Download the four classic books above, and learn the probabilities for a
Markov chain that models the adjacent letter patterns
found in each of the given languages. Ignore the header and footer text
in the files, only focus on the actual book text.
Your states in the Markov chain will be each possible letter in any of
the four languages and the space character. The Markov chain should be fully connected,
so that any state can be followed by any other state. Use the concept of a
pseudocount to initialize every
possible observation to be 1, then increment these counts for the adjacent pairs
found in the text, and finally normalize your counts to be probabilities.
For simplicity, ignore all punctuation
and capitalization. You will
need to incorporate log probabilities.
Use your learned Markov Chains to predict the language used in the following
phrases. Clearly show the probabilities found for each of the four possible languages.
- Where is the bathroom
- Dónde está el baño
- Wo ist die Toilette
- Où se trouvent les toilettes
- Kie estas la necesejo
- Kde je toaleta
- My hovercraft is full of eels
- A légpárnás hajóm tele van angolnákkal
- Puno ng palos ang aking hoberkrap
- Gari langu linaloangama limejaa na mikunga
- Mi aerodeslizador está lleno de anguilas
- Mae fy hofrenfad yn llawn llyswennod
- Mein Luftkissenfahrzeug ist voller Aale
Hidden Markov Models
We can also analyze languages and uncover syntactic properties using HMMs.
Use the text from Alice in Wonderland and the Baum-Welsh Algorithm to learn the parameters
of a Hidden Markov Model with four
hidden states. Again, treat each letter as a state, ignore punctuation and capitalization,
but retain spaces. Initialize
your transition and emission probabilities randomly as discussed in class. You will
need to incorporate log probabilities. Treat each line of the text as a separate
sequence for training purposes.
What do you notice about the transition and emission probabilities of the states you
learned?
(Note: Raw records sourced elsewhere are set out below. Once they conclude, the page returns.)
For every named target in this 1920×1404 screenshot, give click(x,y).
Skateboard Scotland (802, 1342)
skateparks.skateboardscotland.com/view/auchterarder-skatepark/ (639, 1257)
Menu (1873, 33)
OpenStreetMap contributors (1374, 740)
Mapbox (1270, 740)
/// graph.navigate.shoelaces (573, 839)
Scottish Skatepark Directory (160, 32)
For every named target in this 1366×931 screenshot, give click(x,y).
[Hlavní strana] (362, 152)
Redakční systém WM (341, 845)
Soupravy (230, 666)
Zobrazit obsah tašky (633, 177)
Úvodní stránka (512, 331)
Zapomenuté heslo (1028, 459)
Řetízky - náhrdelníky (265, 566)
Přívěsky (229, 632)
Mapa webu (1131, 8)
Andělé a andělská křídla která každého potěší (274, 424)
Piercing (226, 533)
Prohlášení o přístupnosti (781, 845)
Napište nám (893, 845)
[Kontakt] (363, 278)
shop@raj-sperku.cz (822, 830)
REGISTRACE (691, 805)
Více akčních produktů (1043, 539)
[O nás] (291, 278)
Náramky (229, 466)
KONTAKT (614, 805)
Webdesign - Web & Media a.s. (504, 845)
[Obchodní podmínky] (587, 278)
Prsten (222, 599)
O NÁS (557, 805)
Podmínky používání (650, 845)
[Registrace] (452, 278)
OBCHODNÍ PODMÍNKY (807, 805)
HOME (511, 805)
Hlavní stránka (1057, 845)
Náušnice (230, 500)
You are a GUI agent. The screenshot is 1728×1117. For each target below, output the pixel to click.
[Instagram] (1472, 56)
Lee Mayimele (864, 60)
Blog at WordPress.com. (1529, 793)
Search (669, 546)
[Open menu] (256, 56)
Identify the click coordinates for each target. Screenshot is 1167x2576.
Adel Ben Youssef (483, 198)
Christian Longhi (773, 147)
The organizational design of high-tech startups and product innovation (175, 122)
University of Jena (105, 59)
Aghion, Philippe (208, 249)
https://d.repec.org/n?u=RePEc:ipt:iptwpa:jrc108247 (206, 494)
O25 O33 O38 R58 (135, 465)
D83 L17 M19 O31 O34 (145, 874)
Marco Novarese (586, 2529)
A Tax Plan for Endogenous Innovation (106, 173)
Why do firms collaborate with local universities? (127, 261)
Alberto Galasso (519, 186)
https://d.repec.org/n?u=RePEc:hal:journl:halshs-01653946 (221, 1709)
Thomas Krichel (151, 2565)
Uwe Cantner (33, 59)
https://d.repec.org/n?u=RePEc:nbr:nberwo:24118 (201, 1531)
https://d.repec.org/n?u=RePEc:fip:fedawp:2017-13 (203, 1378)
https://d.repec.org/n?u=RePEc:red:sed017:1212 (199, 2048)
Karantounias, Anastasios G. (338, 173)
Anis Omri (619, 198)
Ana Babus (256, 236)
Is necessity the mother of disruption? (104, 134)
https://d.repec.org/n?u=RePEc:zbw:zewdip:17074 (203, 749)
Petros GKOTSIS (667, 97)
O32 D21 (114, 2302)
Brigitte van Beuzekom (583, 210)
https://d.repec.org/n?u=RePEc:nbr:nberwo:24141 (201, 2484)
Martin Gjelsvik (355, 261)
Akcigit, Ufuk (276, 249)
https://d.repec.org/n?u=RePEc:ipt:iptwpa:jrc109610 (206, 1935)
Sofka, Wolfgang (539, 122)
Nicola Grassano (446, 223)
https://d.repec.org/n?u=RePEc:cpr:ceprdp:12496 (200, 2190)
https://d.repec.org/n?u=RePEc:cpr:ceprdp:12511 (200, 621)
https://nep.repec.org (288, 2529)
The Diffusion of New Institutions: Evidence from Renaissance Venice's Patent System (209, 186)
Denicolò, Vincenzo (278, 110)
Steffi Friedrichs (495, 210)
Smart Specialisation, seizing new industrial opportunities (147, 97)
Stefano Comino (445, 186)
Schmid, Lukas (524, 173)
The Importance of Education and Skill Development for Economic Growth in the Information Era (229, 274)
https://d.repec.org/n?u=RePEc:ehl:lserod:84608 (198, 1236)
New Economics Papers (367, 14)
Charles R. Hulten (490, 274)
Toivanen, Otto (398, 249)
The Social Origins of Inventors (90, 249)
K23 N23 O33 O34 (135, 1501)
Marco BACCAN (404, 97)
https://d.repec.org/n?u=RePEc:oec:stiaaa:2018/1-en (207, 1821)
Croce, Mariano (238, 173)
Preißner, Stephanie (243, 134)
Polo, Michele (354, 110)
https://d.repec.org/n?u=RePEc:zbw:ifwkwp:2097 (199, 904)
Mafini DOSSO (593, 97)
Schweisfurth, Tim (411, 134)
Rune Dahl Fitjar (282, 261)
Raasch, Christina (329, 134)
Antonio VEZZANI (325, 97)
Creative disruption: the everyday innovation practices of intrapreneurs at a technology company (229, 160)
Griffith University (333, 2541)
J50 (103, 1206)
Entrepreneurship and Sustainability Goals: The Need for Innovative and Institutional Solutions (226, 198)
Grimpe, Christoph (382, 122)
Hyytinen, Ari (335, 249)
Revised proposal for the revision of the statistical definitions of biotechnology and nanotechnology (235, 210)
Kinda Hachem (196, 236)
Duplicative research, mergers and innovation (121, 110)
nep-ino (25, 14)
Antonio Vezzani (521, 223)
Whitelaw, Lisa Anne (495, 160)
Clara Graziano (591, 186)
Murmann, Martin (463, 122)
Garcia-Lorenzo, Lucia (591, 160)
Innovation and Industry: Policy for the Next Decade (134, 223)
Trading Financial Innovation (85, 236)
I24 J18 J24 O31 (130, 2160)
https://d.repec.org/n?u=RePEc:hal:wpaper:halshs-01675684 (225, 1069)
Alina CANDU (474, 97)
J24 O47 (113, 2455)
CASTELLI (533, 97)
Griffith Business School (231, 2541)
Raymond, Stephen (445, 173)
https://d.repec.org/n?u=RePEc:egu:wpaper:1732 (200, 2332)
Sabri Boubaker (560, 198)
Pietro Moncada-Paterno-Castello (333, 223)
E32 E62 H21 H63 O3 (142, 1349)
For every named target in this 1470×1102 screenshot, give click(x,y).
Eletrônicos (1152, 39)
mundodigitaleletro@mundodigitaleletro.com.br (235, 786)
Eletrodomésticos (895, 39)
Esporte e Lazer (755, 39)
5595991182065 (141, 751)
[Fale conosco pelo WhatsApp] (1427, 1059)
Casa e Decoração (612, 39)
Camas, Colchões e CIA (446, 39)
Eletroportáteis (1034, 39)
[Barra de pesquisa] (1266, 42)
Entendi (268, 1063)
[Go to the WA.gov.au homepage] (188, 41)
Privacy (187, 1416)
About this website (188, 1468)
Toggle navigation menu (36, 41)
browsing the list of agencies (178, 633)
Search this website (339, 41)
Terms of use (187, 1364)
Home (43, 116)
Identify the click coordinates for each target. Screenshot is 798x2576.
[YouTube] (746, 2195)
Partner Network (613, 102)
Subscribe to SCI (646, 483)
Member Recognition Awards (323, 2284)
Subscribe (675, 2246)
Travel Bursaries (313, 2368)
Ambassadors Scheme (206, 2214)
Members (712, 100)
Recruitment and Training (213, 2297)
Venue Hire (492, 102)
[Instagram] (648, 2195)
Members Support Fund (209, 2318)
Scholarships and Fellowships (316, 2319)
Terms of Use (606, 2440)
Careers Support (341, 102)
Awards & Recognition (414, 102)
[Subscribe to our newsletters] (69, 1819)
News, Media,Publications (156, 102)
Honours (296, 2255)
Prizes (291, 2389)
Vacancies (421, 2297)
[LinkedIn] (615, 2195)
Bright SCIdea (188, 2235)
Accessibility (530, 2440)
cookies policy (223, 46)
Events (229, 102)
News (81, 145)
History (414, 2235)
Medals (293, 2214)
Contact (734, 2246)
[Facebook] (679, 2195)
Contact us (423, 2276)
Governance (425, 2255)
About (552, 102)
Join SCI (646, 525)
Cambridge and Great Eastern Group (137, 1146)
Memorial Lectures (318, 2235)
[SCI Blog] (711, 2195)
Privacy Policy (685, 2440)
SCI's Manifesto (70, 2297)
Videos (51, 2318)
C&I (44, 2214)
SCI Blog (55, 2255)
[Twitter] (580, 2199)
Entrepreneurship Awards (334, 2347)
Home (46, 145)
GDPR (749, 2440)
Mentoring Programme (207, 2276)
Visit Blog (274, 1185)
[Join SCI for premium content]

Do they align with anything in English?
Use the Viterbi algorithm to determine the most probable
path for the following phrases:
- one does not simply walk into mordor
- stop trying to make fetch happen its not going to happen
- has anyone really been far even as decided to use even go want to do look more like
Food for Thought
Ideas similar to what we have examined in this lab can help us understand relationships between
different languages, and recover information from
dying
languages or interstellar
communication.